New antimalarial drugs are needed. The benzoxaborole AN13762 showed excellent activity against cultured Plasmodium falciparum, against fresh Ugandan P. falciparum isolates, and in murine malaria models. To gain mechanistic insights, we selected in vitro for P. falciparum isolates resistant to AN13762. In all of 11 independent selections with 100 to 200 nM AN13762, the 50% inhibitory concentration (IC(50)) increased from 18–118 nM to 180–890 nM, and whole-genome sequencing of resistant parasites demonstrated mutations in prodrug activation and resistance esterase (PfPARE).

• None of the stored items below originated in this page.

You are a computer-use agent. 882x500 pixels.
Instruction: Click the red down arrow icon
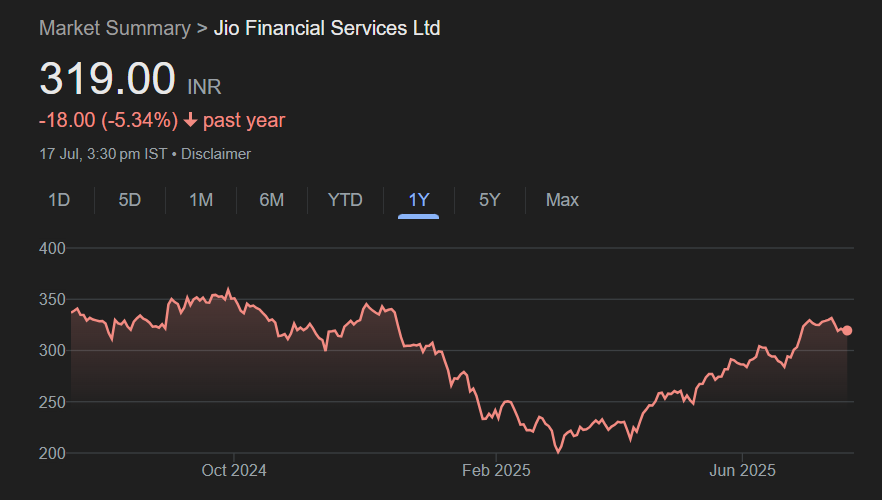pos(190,121)
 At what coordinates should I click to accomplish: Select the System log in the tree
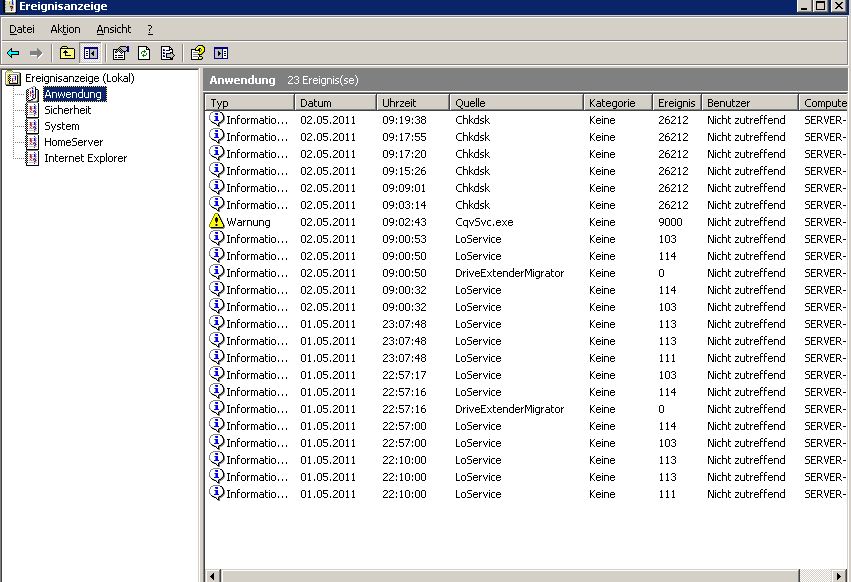61,126
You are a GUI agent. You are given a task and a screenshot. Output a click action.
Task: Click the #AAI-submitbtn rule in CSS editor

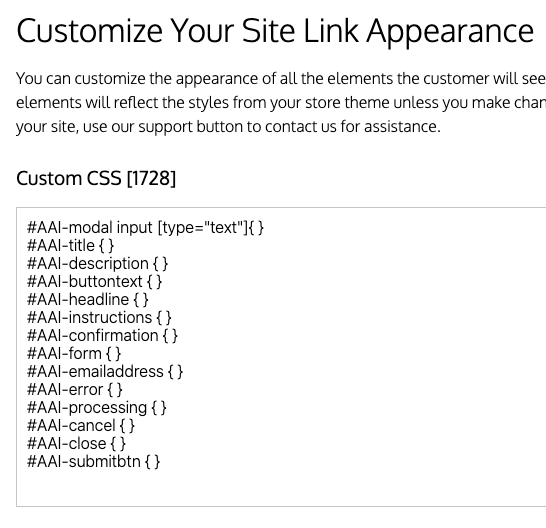coord(93,462)
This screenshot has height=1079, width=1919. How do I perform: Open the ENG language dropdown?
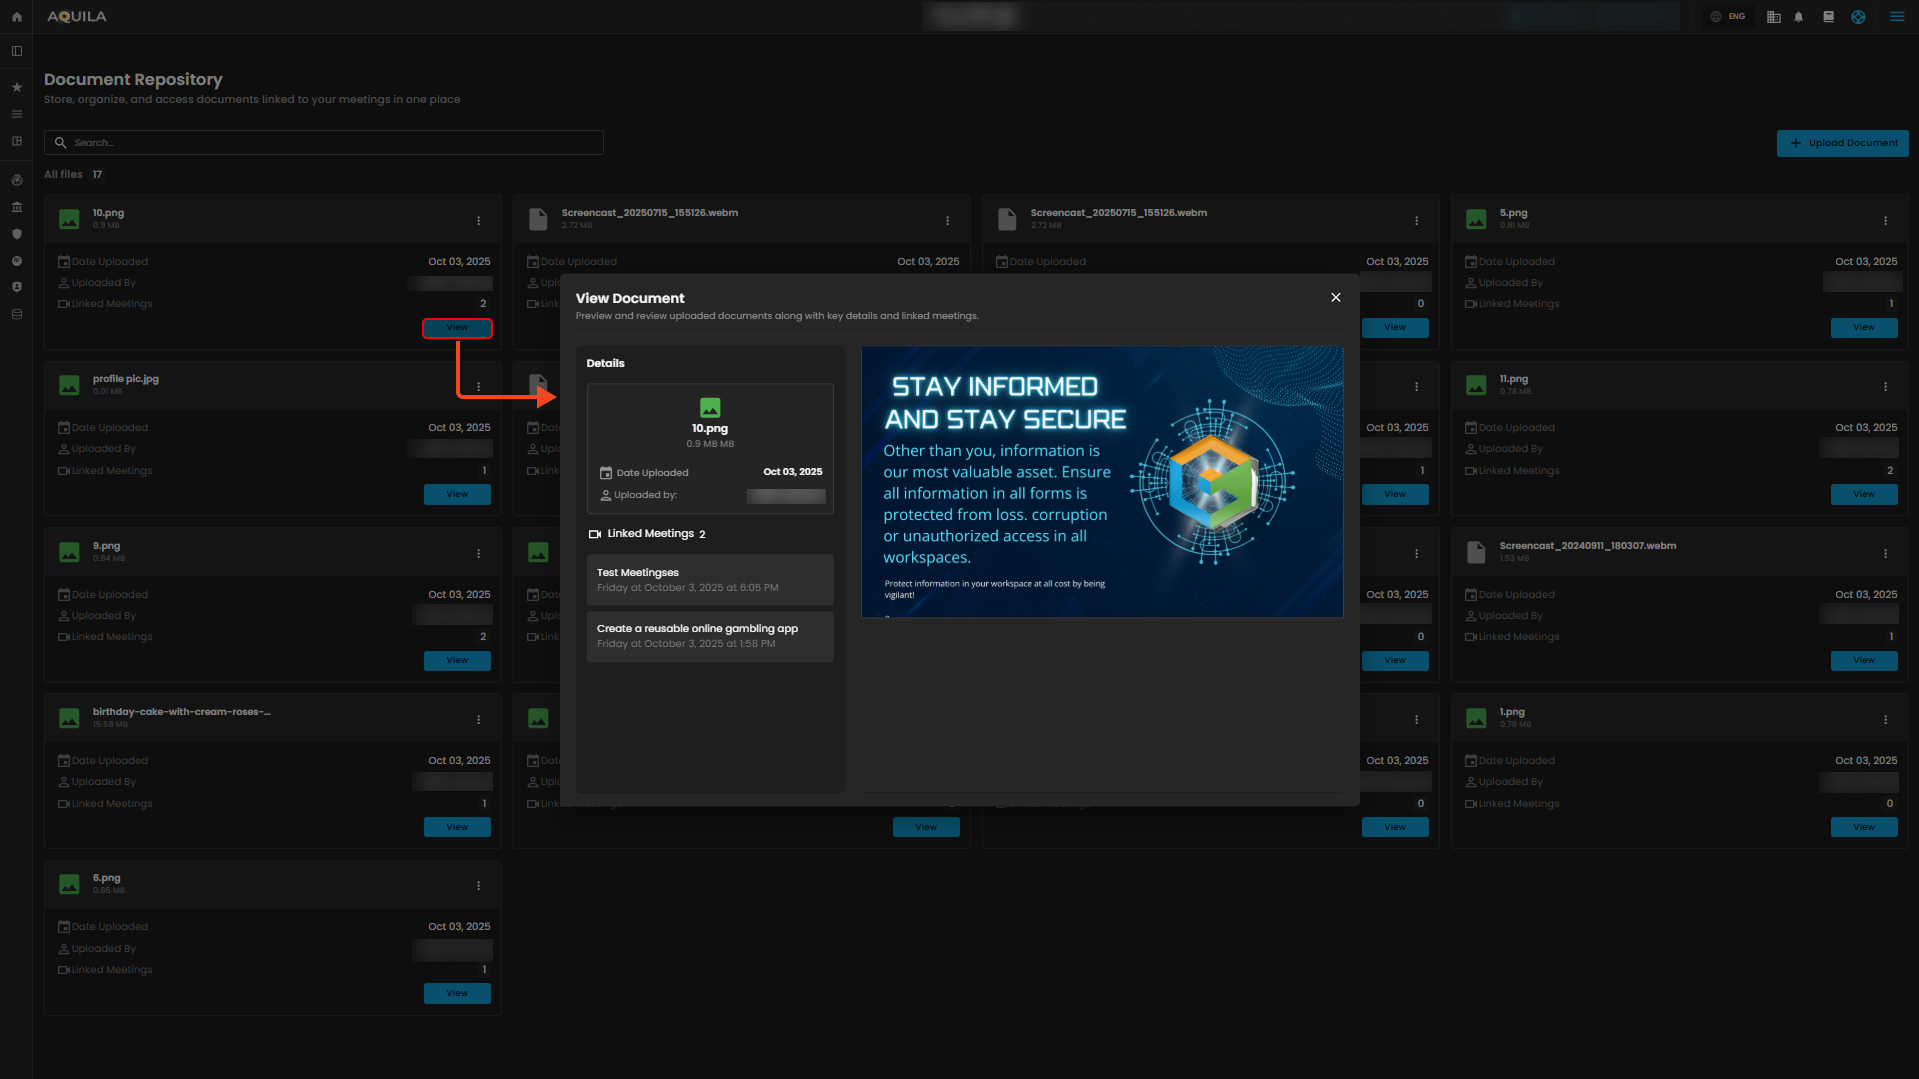coord(1728,17)
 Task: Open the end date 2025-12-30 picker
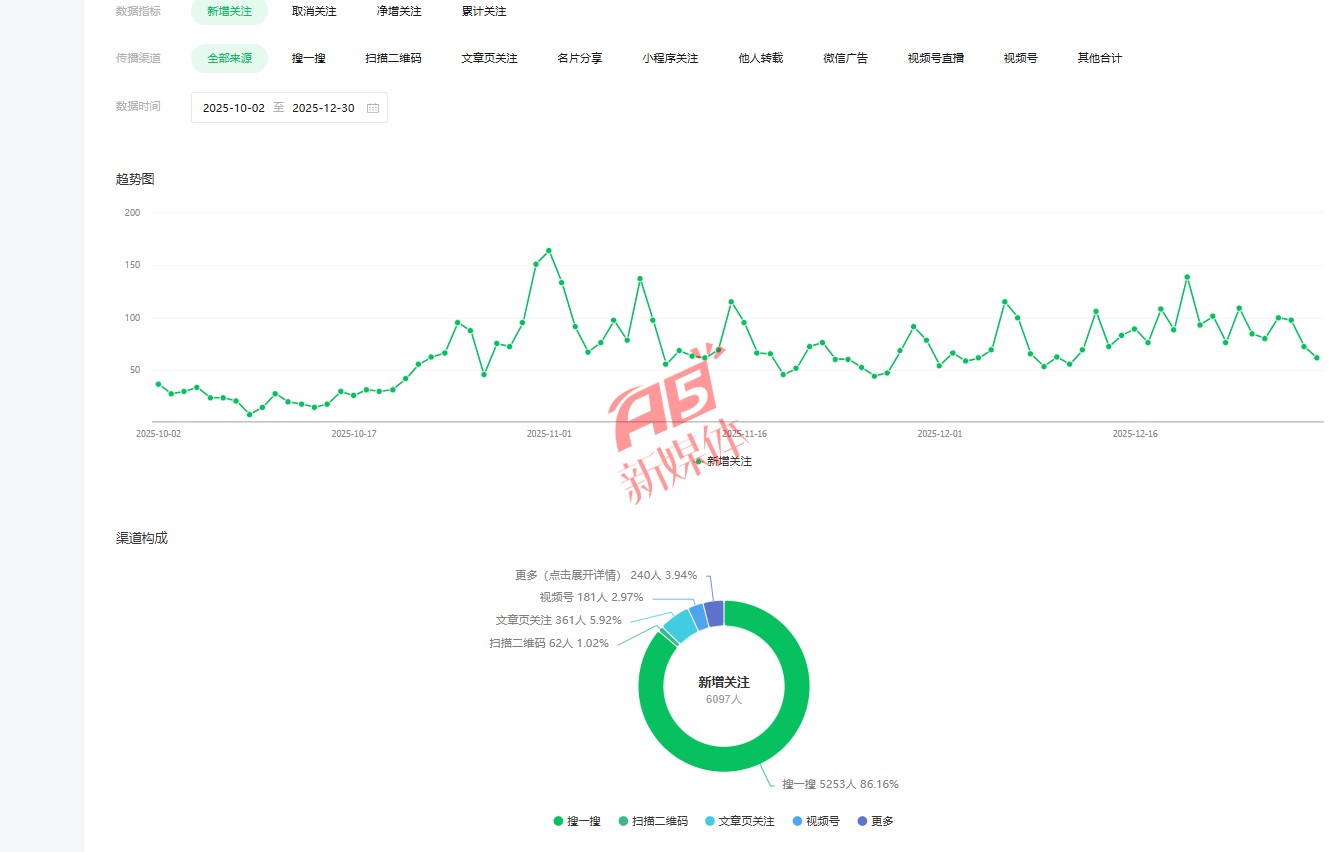point(323,108)
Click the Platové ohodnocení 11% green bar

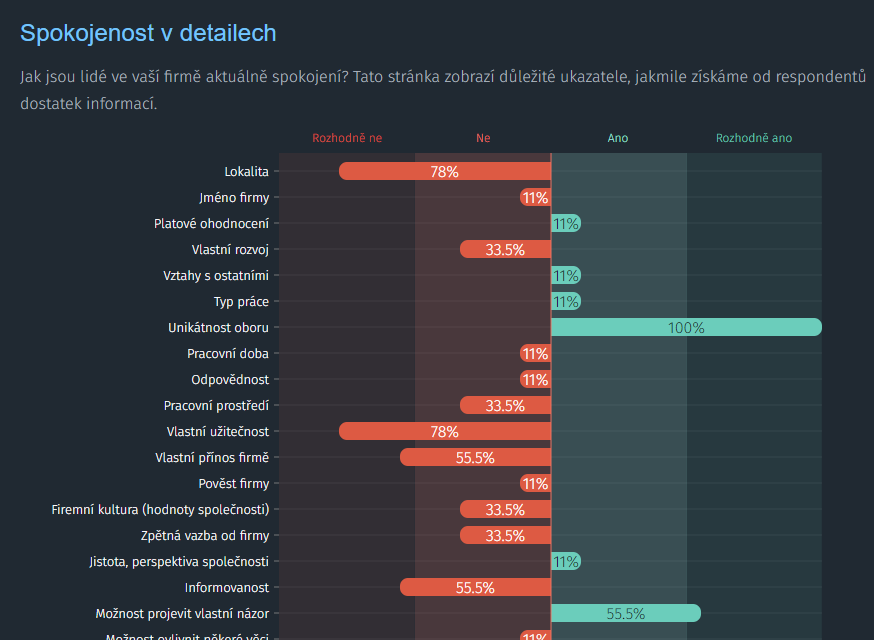(x=566, y=223)
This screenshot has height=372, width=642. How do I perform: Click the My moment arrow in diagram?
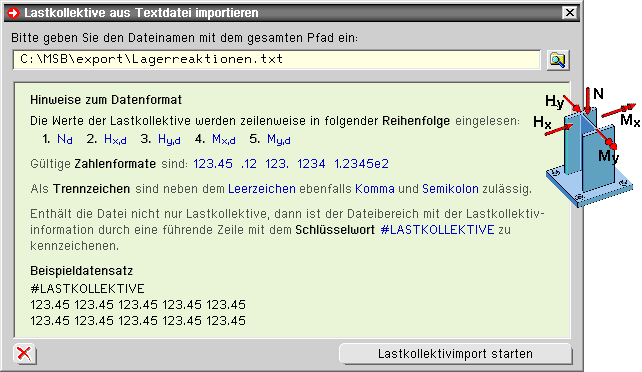pyautogui.click(x=606, y=137)
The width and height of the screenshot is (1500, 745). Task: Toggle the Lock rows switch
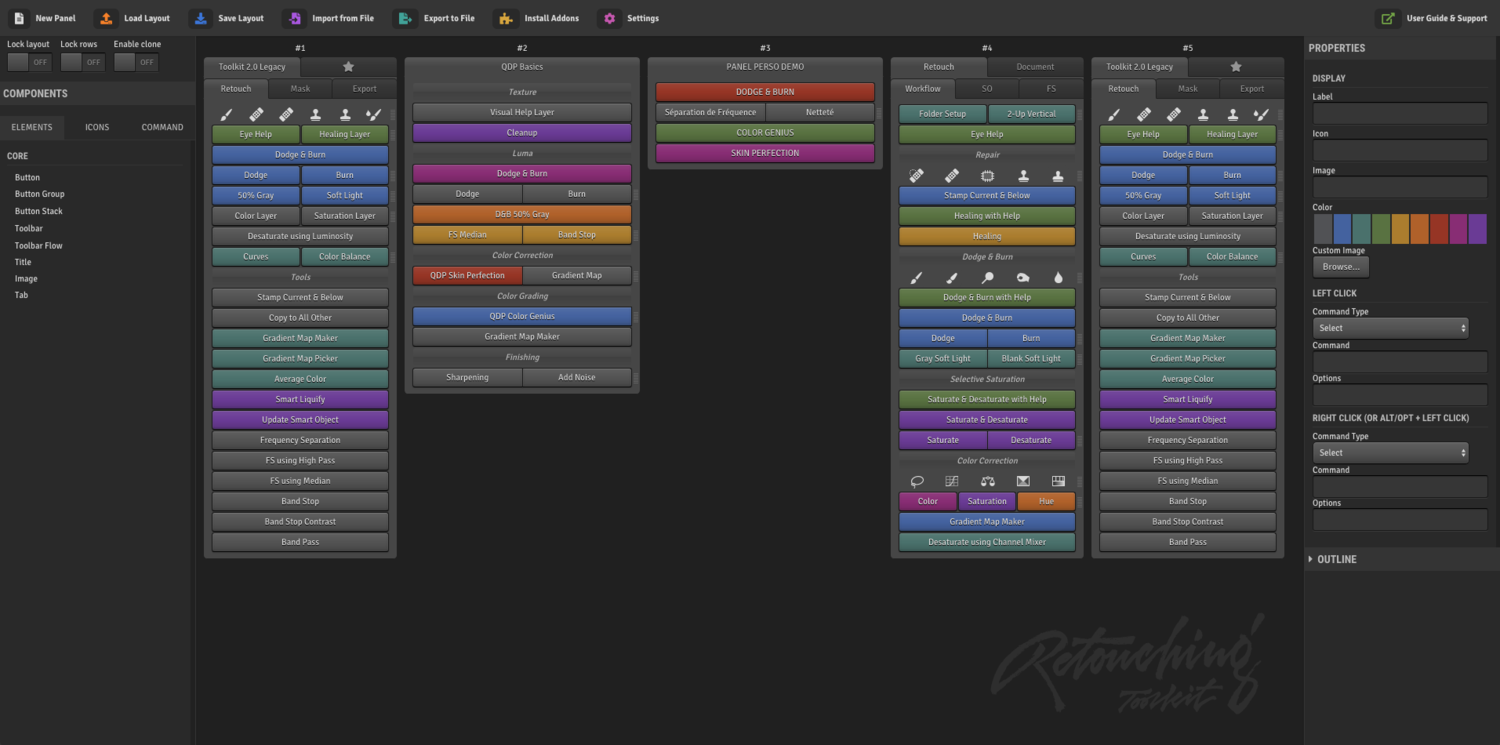click(82, 62)
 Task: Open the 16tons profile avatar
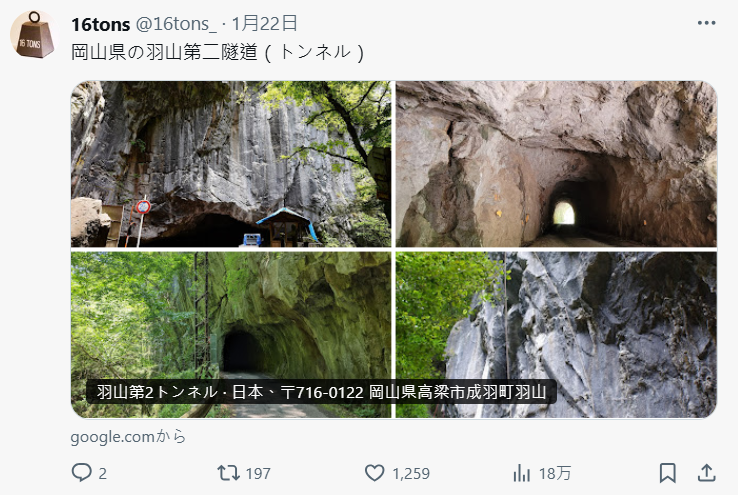coord(32,35)
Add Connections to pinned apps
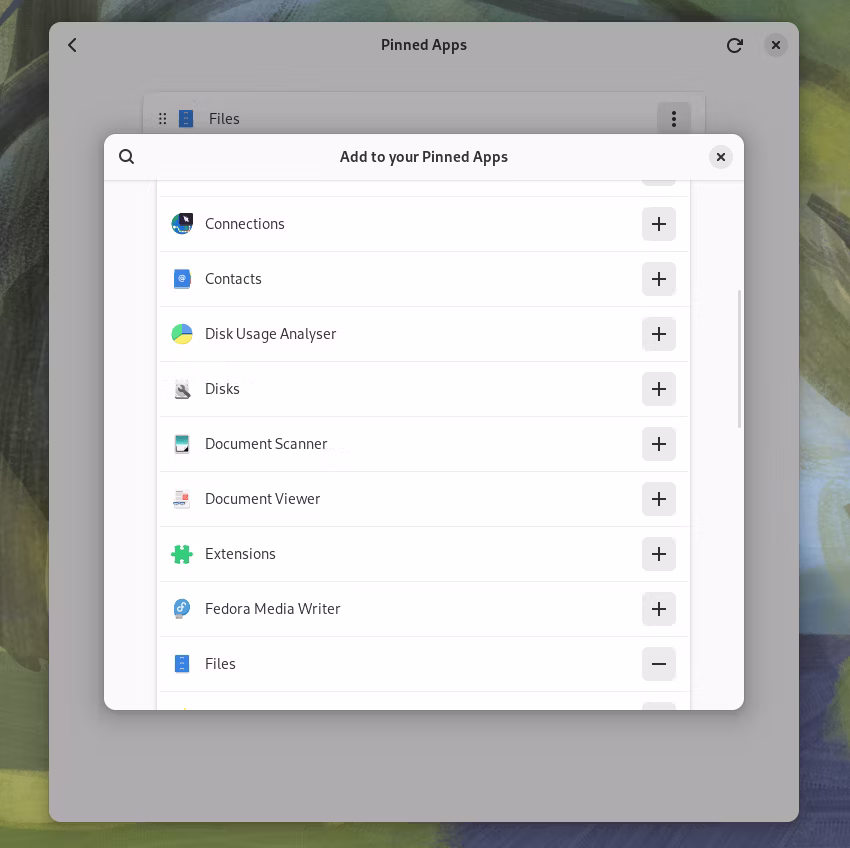Image resolution: width=850 pixels, height=848 pixels. coord(658,224)
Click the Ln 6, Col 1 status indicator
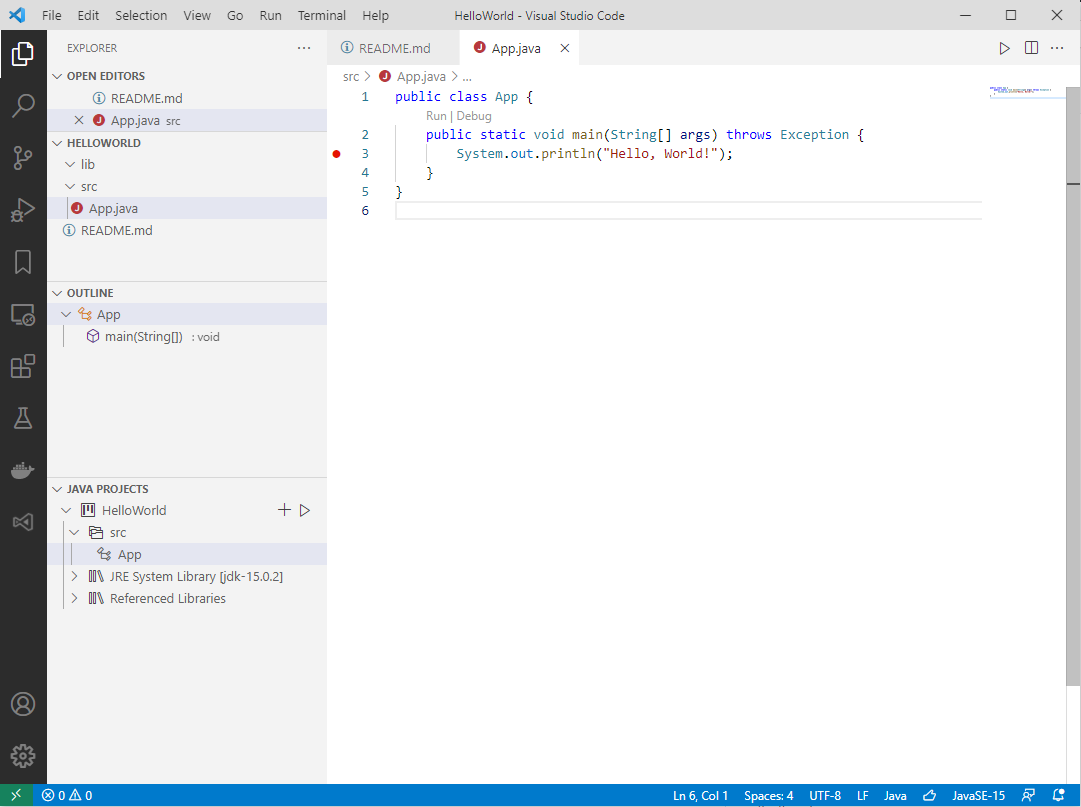1081x807 pixels. click(700, 795)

The introduction of PfPARE mutations led to a similar level of resistance, and recombinant PfPARE hydrolyzed AN13762 to the benzoxaborole AN10248, which has activity similar to that of AN13762 but for which selection of resistance was not readily achieved. Parasites further selected with micromolar concentrations of AN13762 developed higher-level resistance (IC(50), 1.9 to 5.0 μM), and sequencing revealed additional mutations in any of 5 genes, 4 of which were associated with ubiquitination/sumoylation enzyme cascades; the introduction of one of these mutations, in SUMO-activating enzyme subunit 2, led to a similar level of resistance. The other gene mutated in highly resistant parasites encodes the P. falciparum cleavage and specificity factor homolog PfCPSF3, previously identified as the antimalarial target of another benzoxaborole. Parasites selected for resistance to AN13762 were cross-resistant with a close analog, AN13956, but not with standard antimalarials, AN10248, or other benzoxaboroles known to have different P. falciparum targets. Thus, AN13762 appears to have a novel mechanism of antimalarial action and multiple mechanisms of resistance, including loss of function of PfPARE preventing activation to AN10248, followed by alterations in ubiquitination/sumoylation pathways or PfCPSF3.